Valid starting     Expires            Service principal
11/07/20 13:25:50  12/07/20 13:25:46  krbtgt/AD.SVI.EDU.AU@AD.SVI.EDU.AU
        renew until 09/10/20 14:25:46

-bash-4.2$ srun echo $KRB5CCNAME
FILE:/tmp/krb5cc_1430606678

I'll keep looking. I might also try and change everything over to use keyring unless you would advise otherwise.

Thanks

Trent

trenta commented 4 years ago

Changed to keyring and have a similar issue.

Login node:

klist
Ticket cache: KEYRING:persistent:1430606678:krb_ccache_CCEk08o

Compute node locally:

klist
Ticket cache: KEYRING:persistent:1430606678:1430606678

See the final part on the compute nodes is the UID and on the login node is krb_ccache_CCEk08o

The krb5.conf file is the same on both.

trenta commented 4 years ago

Gone back to FILE for the ticket cache.

Is the ticket cache file something that is specified in the AUKS config anywhere?

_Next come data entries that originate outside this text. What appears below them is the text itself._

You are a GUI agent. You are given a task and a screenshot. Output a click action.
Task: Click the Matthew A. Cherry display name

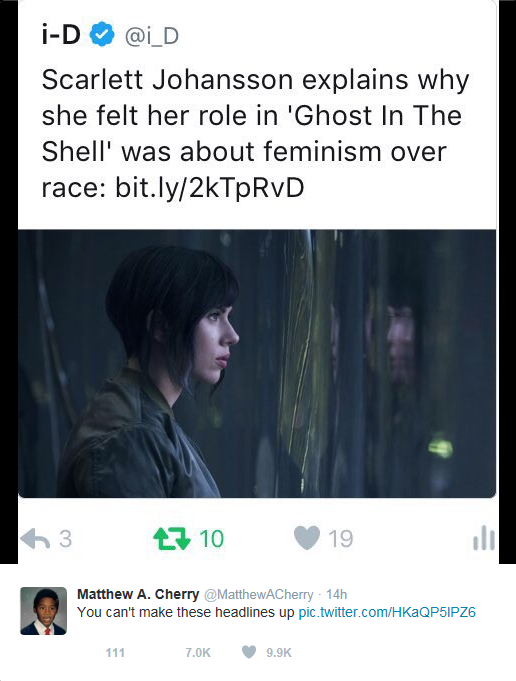[x=138, y=594]
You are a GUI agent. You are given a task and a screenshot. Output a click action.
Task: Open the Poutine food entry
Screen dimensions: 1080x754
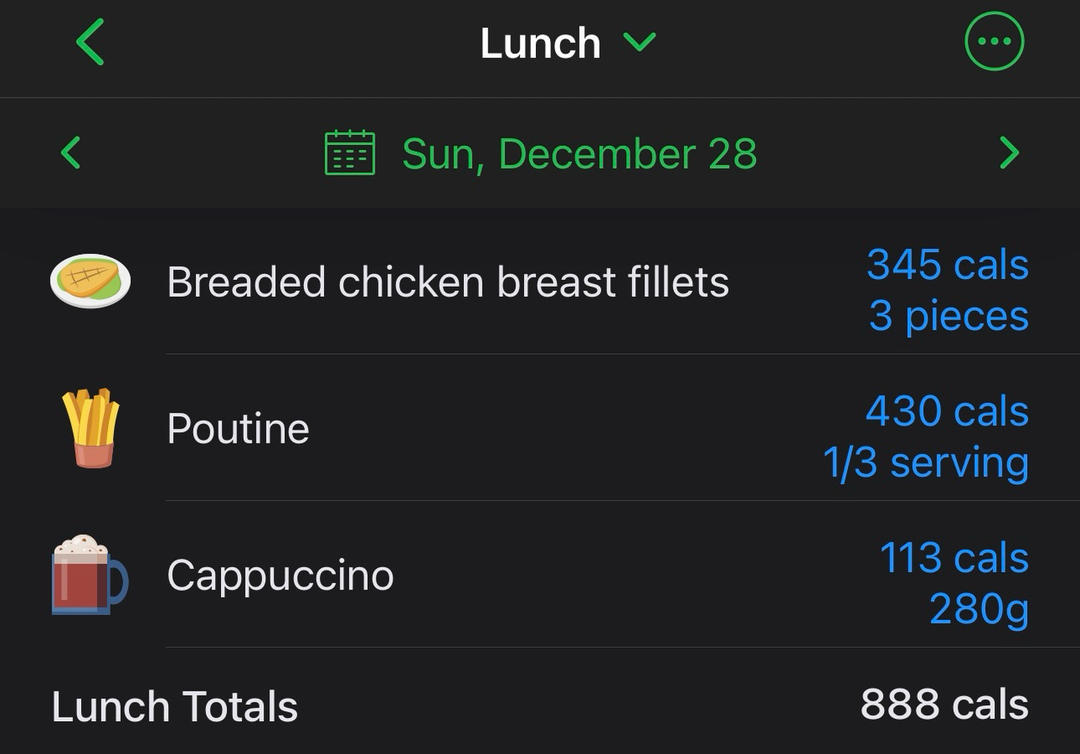[x=238, y=429]
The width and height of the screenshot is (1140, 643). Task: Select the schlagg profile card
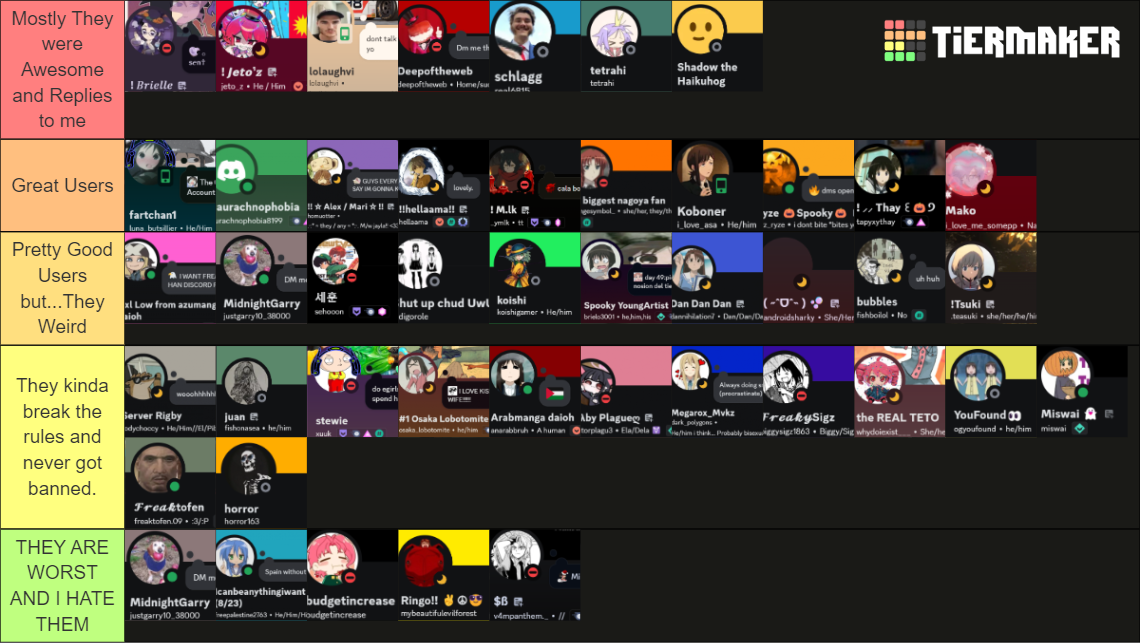pos(535,46)
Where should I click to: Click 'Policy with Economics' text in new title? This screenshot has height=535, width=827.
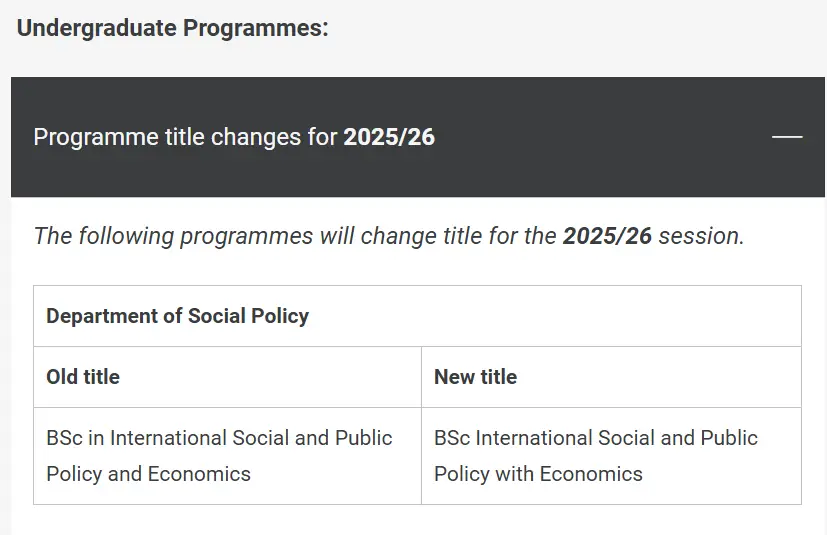pos(538,474)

Because on all nodes including login and master as a normal user I get the following:

kinit -V
Using default cache: /tmp/krb5cc_1430606678

It is only when using srun to show klist that it shows the following:

srun klist
Ticket cache: FILE:/tmp/tktJXW6SI

And I'm not sure it's relevant but from my reading it looks like that's a krb4 ticket cache format.

trenta commented 4 years ago

I reverted to AUKS 0.4.4 which fixes the ticket cache issue but now a srun job succeeds but doesn't exit or complete.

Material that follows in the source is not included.